- **Consignes**
1/ D'après le texte fourni, pourquoi ouvrir un nouveau roman de Florence Seyvos est-il une entreprise imprévisible ? Répondez en une à trois phrases.
2/ Citez mot pour mot le passage du texte fourni qui commence par « Florence Seyvos. | » et se termine par « s'abandonner tout simplement. ».

- **Texte fourni**
● ● ● ● ●

Florence Seyvos. |
Ouvrir un nouveau roman de Florence Seyvos est toujours une entreprise imprévisible. Où la romancière, par ailleurs traductrice et scénariste (lire ici) va-t-elle nous emmener cette fois? Son écriture précise, concise mais imagée, nous guide souvent vers des territoires un peu étranges. Ou même inquiétants. Des champs qu'on est ravi d'arpenter en sa compagnie. "Une bête aux aguets" (Editions de l'Olivier, 139 pages), son nouveau roman écrit à la première personne du singulier, nous fait côtoyer la peur, ou plutôt les peurs d'Anna, la narratrice que l'on va découvrir à divers moments de sa vie. Un roman magnifique, troublant, ailé, auquel il faut s'abandonner tout simplement.
"Je me suis aperçue depuis quelque temps que je ne croyais plus au monde" est la phrase qui ouvre ce sixième roman en littérature générale de l'auteure. Pourquoi la narratrice ne croit-elle plus à rien, s'étonne-t-elle de tout? Pourquoi craint-elle un fracas définitif qui engloutirait tout? Pourquoi allume-t-elle les lumières le soir? Pourquoi a-t-elle honte d'elle-même? Quelle est cette peur, car elle sait qu'il s'agit d'une peur, qui la paralyse?

● ● ● ● ●

- **Informations**
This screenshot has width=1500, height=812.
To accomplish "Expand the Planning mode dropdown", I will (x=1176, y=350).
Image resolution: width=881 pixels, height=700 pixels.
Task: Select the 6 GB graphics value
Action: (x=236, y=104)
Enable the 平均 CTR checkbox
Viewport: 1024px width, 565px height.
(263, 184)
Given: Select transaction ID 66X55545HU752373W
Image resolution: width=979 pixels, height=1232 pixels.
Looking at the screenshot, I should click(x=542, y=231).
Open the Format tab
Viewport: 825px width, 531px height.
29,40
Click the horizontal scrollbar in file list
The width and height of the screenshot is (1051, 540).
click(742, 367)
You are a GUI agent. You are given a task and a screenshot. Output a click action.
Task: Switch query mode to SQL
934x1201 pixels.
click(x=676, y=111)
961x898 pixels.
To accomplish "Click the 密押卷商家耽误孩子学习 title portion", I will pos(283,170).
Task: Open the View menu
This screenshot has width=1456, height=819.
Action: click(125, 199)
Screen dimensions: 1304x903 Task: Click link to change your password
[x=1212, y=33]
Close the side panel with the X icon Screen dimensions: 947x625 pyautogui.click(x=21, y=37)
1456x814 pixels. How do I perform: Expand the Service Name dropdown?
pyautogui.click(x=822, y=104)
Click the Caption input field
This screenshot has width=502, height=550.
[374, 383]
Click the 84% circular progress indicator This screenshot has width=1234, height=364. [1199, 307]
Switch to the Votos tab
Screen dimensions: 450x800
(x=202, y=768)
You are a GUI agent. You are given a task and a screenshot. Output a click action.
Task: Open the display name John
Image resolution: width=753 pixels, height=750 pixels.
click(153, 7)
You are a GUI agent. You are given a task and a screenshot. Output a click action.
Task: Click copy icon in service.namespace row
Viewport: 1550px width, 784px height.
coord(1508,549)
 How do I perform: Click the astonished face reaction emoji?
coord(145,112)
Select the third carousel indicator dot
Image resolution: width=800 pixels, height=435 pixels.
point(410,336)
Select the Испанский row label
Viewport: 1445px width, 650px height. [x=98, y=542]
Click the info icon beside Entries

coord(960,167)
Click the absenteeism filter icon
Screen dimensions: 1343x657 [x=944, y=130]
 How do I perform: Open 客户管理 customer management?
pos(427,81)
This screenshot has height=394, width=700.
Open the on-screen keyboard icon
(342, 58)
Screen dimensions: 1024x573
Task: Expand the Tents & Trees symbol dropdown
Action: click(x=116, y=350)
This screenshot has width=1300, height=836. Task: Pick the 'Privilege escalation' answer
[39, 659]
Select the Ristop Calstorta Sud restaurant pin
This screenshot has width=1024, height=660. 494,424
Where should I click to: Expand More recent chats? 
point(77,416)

● ● ● ● ●

- **Réponses**
1/ On ne sait jamais où la romancière va nous emmener. Son écriture précise, concise mais imagée nous guide souvent vers des territoires un peu étranges, ou même inquiétants.

2/
Florence Seyvos. |
Ouvrir un nouveau roman de Florence Seyvos est toujours une entreprise imprévisible. Où la romancière, par ailleurs traductrice et scénariste (lire ici) va-t-elle nous emmener cette fois? Son écriture précise, concise mais imagée, nous guide souvent vers des territoires un peu étranges. Ou même inquiétants. Des champs qu'on est ravi d'arpenter en sa compagnie. "Une bête aux aguets" (Editions de l'Olivier, 139 pages), son nouveau roman écrit à la première personne du singulier, nous fait côtoyer la peur, ou plutôt les peurs d'Anna, la narratrice que l'on va découvrir à divers moments de sa vie. Un roman magnifique, troublant, ailé, auquel il faut s'abandonner tout simplement.